Foi sobretudo no Leste que a forma do Conselho Judaico se disseminou, tornando-se particularmente relevante no âmbito do processo de criação dos muitos guetos em que foi sendo concentrada a população judaica e que, a médio prazo, se revelariam como antecâmaras da deportação para os campos de extermínio. Nos guetos, os conselhos judaicos tornaram-se órgãos de autoadministração, inteiramente dependentes, no entanto, das autoridades nazis. Nomeadamente, o abastecimento em bens essenciais, à cabeça, bens alimentares, mas também recursos médicos e outros, dependia por inteiro das autoridades alemãs, representadas por órgãos de controlo que impunham um sem-número de restrições, ao mesmo tempo que favoreciam o recurso inevitável ao mercado negro, propiciando, assim, a progressiva expropriação dos poucos recursos financeiros ainda detidos pelos habitantes dos guetos. Os conselhos judaicos eram compostos por um número variável de membros, coordenados por um presidente. As sucessivas “ações” e “seleções” que foram tendo lugar, promovendo o processo de deportação ainda antes da completa dissolução dos guetos, foram tendo um impacto cada vez mais notório, em parte, afetando a composição dos conselhos pela deportação de alguns dos seus membros, mas, sobretudo tornando cada vez mais evidente a sua completa impotência perante as medidas das autoridades alemãs e, em última análise, a sua cumplicidade com o processo em curso. Em vários casos, a perceção da inutilidade dos seus esforços e do carácter problemático do papel desempenhado, levaram, na fase terminal dos guetos, a suicídios de presidentes e/ou membros de vários conselhos.

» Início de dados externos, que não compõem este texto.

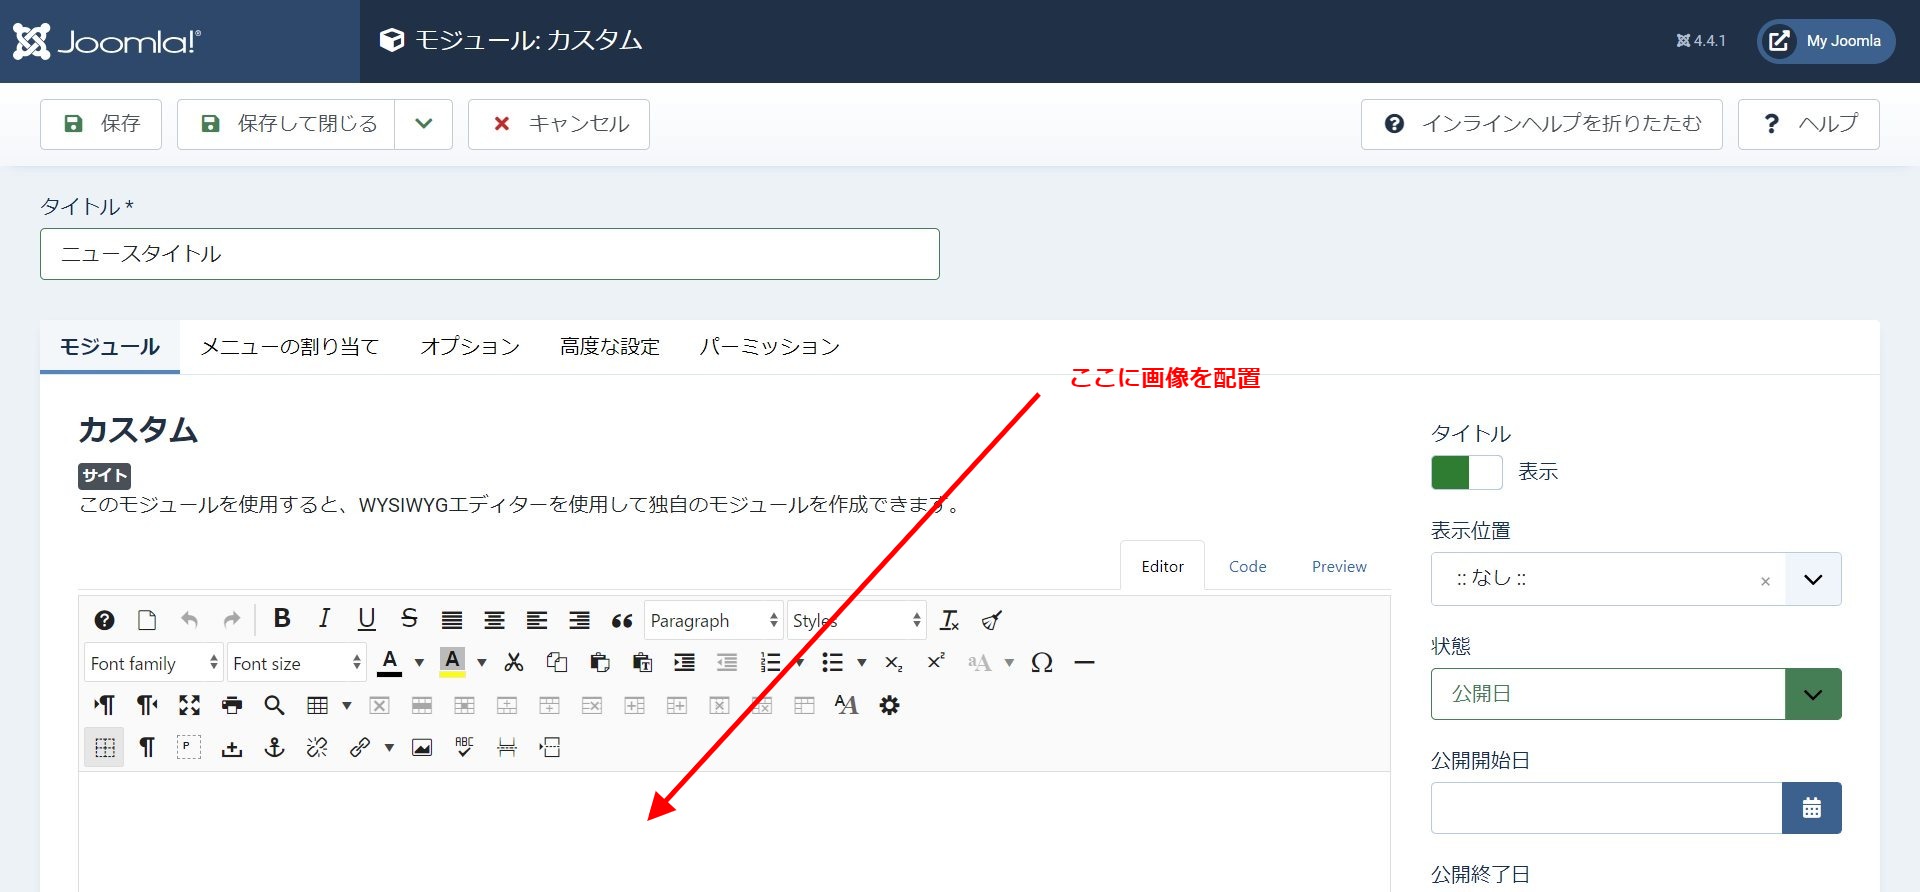Open the Code editor tab

1247,567
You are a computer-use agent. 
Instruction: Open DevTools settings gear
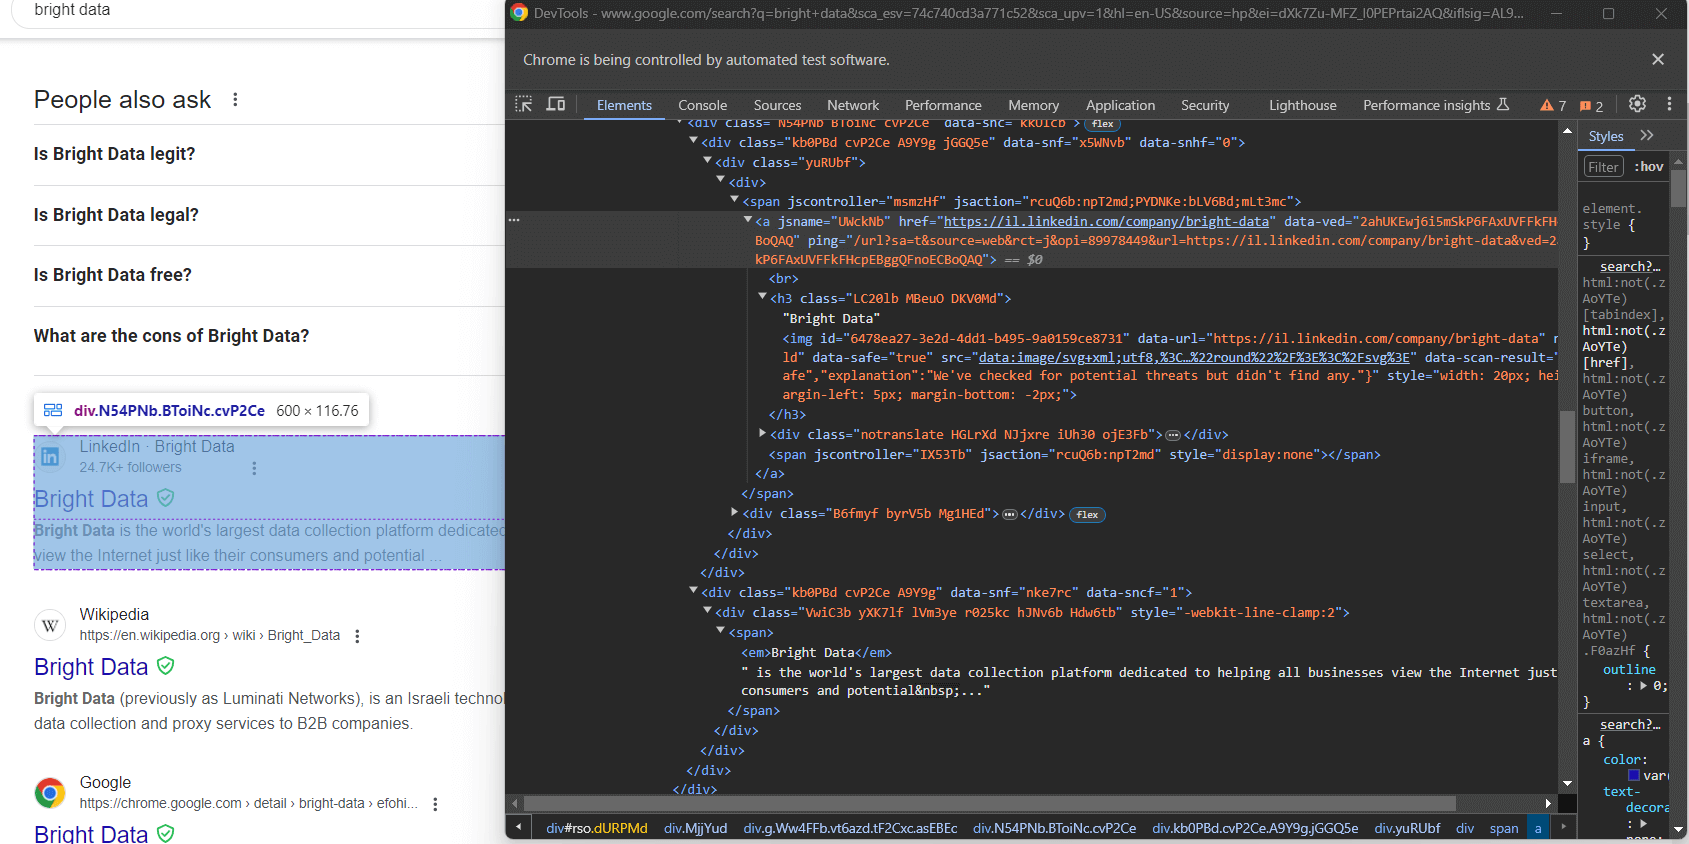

Sobretudo após o processo de Adolf Eichmann em Jerusalém, em 1961, gerou-se uma forte controvérsia sobre o papel dos conselhos judaicos que, pode dizer-se, chegou até hoje e foi potenciada em particular pela crítica severa de Hannah Arendt nalgumas páginas da sua obra, Eichmann em Jerusalém. A avaliação desse papel é sobremaneira complexa. Não só não deve nem pode fazer-se de maneira genérica, já que há muitas especificidades locais a ter em conta, como deve abster-se de projetar um juízo simplista, nomeadamente de ordem moral, numa situação de extrema complexidade, em que os responsáveis pelos conselhos se viam confrontados com a enorme imprevisibilidade do futuro das suas comunidades e, numa situação crescentemente desesperada, eram convocados a atitudes pragmáticas, na tentativa de, ao mesmo tempo que serviam de correias de transmissão do poder nazi, assegurarem a sobrevivência dessas comunidades.
Referências
Lanzmann, Claude (2015), Le dernier des injustes. Paris: Editions Gallimard.
Rabinovici, Doron (2011), Eichmann’s Jews. The Jewish Administration of Holocaust Vienna, 1938-1945. London: Polity Press.
Trunk, Isaiah (1996), Judenrat. The Jewish Councils in Eastern Europe under Nazi Occupation. Lincoln: University of Nebraska Press.